The Christian Zionist movement is positioning themselves as persecuted members of society like the Jews under Hitler. But in reality, this group of “oppressed people” want to convert Jews to Christianity, and their activities are designed to claim Israel for Jesus so His Kingdom can be established on earth–once all the unbelievers are cast into the fiery lake. And with no irony, one pastor explains that Islam desires world domination. Well, guess what, so do these adherents of Christ.

It is astounding to hear software engineer and hardcore Evangelical Laura Bagg say,

If the Bible weren’t true, we wouldn’t be creating jet engines.

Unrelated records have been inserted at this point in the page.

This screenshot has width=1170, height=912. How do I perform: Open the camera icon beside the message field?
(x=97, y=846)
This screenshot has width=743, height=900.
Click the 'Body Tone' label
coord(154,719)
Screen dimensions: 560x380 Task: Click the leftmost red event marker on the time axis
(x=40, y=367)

While Oklahoma resident Devonna Edwards  admits that because of the Rapture, she’ll never have grandchildren. In the meantime, pastors use a unique form of calendar math (each year is only 360 days) to prove Jesus’ return is imminent, then complain from the pulpit about post-modernism changing the meaning of words, though they  themselves have no problem completely re-jiggering ancient, lunar-based calendars to fit their agenda.

The filmmakers have allowed Christian Zionists to speak for themselves, and present as well thoughtful opposing views:

Daniel and Revelations were never meant to be scripts for those in power

There is a desire in this mindset have a self-fulfilling prophecy, and while

of that day and hour knoweth no man, no, not the angels of heaven, but my Father only

These Christian Zionists have no problem pushing the hands of the prophetic clock forward–and using Middle east policy to do so.

Waiting for Armageddon touches briefly on the subject of “Twelvers” the messianic Shiite belief system; that belief in the violent return of the Mahdi imam mirror the fundamentalists’ grisly scenario and shows there’s not that much difference between fundamentalist end of the world fury, whether Christian or Islamic.

Waiting for Armageddon reveals a huge subculture of war-loving, militaristic, anti-Judaism running through one of the largest Christian sects in America, a world view that is being exported around the world to 200 million people in 77 languages. And one, which if left unchecked, has very unpleasant ramifications for our world’s future.